Exercise instructions: Copy every one of the following entries word for word, keeping each line unchanged.

Exercise input:
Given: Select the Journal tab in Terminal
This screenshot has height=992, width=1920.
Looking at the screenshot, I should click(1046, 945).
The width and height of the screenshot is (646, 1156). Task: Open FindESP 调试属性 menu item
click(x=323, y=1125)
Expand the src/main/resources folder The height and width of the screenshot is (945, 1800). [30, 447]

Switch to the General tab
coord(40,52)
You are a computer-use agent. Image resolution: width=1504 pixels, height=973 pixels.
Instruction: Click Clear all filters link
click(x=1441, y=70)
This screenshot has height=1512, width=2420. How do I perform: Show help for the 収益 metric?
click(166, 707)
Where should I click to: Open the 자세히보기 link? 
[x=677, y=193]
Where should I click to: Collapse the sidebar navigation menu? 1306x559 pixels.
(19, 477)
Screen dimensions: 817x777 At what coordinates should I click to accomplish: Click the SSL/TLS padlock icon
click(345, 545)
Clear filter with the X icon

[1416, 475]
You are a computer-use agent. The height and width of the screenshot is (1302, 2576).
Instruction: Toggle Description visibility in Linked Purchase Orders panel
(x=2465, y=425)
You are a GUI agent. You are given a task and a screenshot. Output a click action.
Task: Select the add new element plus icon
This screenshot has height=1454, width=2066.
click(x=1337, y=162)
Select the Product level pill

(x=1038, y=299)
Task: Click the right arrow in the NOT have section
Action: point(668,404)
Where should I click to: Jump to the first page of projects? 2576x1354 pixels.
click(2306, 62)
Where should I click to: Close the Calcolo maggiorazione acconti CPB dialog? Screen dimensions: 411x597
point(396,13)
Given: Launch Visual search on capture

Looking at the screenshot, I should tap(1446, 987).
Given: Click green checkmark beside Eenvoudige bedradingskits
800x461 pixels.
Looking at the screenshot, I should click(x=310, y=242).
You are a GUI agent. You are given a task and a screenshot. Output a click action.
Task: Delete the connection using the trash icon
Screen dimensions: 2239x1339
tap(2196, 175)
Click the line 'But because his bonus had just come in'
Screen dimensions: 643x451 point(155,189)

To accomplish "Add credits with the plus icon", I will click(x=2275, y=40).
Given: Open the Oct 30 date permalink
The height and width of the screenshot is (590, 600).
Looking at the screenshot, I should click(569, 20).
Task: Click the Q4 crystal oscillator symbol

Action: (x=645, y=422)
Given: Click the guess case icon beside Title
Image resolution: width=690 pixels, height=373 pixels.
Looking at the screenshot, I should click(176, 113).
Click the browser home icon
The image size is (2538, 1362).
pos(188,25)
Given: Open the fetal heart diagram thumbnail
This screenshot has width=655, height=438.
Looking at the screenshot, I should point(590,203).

Written response:
Given: Select the Journal tab in Terminal
This screenshot has height=992, width=1920.
Looking at the screenshot, I should click(1046, 945).
The width and height of the screenshot is (646, 1156). Task: Open FindESP 调试属性 menu item
click(x=323, y=1125)
Expand the src/main/resources folder The height and width of the screenshot is (945, 1800). [30, 447]

Switch to the General tab
coord(40,52)
You are a computer-use agent. Image resolution: width=1504 pixels, height=973 pixels.
Instruction: Click Clear all filters link
click(x=1441, y=70)
This screenshot has height=1512, width=2420. How do I perform: Show help for the 収益 metric?
click(166, 707)
Where should I click to: Open the 자세히보기 link? 
[x=677, y=193]
Where should I click to: Collapse the sidebar navigation menu? 1306x559 pixels.
(19, 477)
Screen dimensions: 817x777 At what coordinates should I click to accomplish: Click the SSL/TLS padlock icon
click(345, 545)
Clear filter with the X icon

[1416, 475]
You are a computer-use agent. The height and width of the screenshot is (1302, 2576).
Instruction: Toggle Description visibility in Linked Purchase Orders panel
(x=2465, y=425)
You are a GUI agent. You are given a task and a screenshot. Output a click action.
Task: Select the add new element plus icon
This screenshot has height=1454, width=2066.
click(x=1337, y=162)
Select the Product level pill

(x=1038, y=299)
Task: Click the right arrow in the NOT have section
Action: point(668,404)
Where should I click to: Jump to the first page of projects? 2576x1354 pixels.
click(2306, 62)
Where should I click to: Close the Calcolo maggiorazione acconti CPB dialog? Screen dimensions: 411x597
point(396,13)
Given: Launch Visual search on capture

Looking at the screenshot, I should tap(1446, 987).
Given: Click green checkmark beside Eenvoudige bedradingskits
800x461 pixels.
Looking at the screenshot, I should click(x=310, y=242).
You are a GUI agent. You are given a task and a screenshot. Output a click action.
Task: Delete the connection using the trash icon
Screen dimensions: 2239x1339
tap(2196, 175)
Click the line 'But because his bonus had just come in'
Screen dimensions: 643x451 point(155,189)

To accomplish "Add credits with the plus icon", I will click(x=2275, y=40).
Given: Open the Oct 30 date permalink
The height and width of the screenshot is (590, 600).
Looking at the screenshot, I should click(569, 20).
Task: Click the Q4 crystal oscillator symbol

Action: (x=645, y=422)
Given: Click the guess case icon beside Title
Image resolution: width=690 pixels, height=373 pixels.
Looking at the screenshot, I should click(176, 113).
Click the browser home icon
The image size is (2538, 1362).
pos(188,25)
Given: Open the fetal heart diagram thumbnail
This screenshot has width=655, height=438.
Looking at the screenshot, I should point(590,203).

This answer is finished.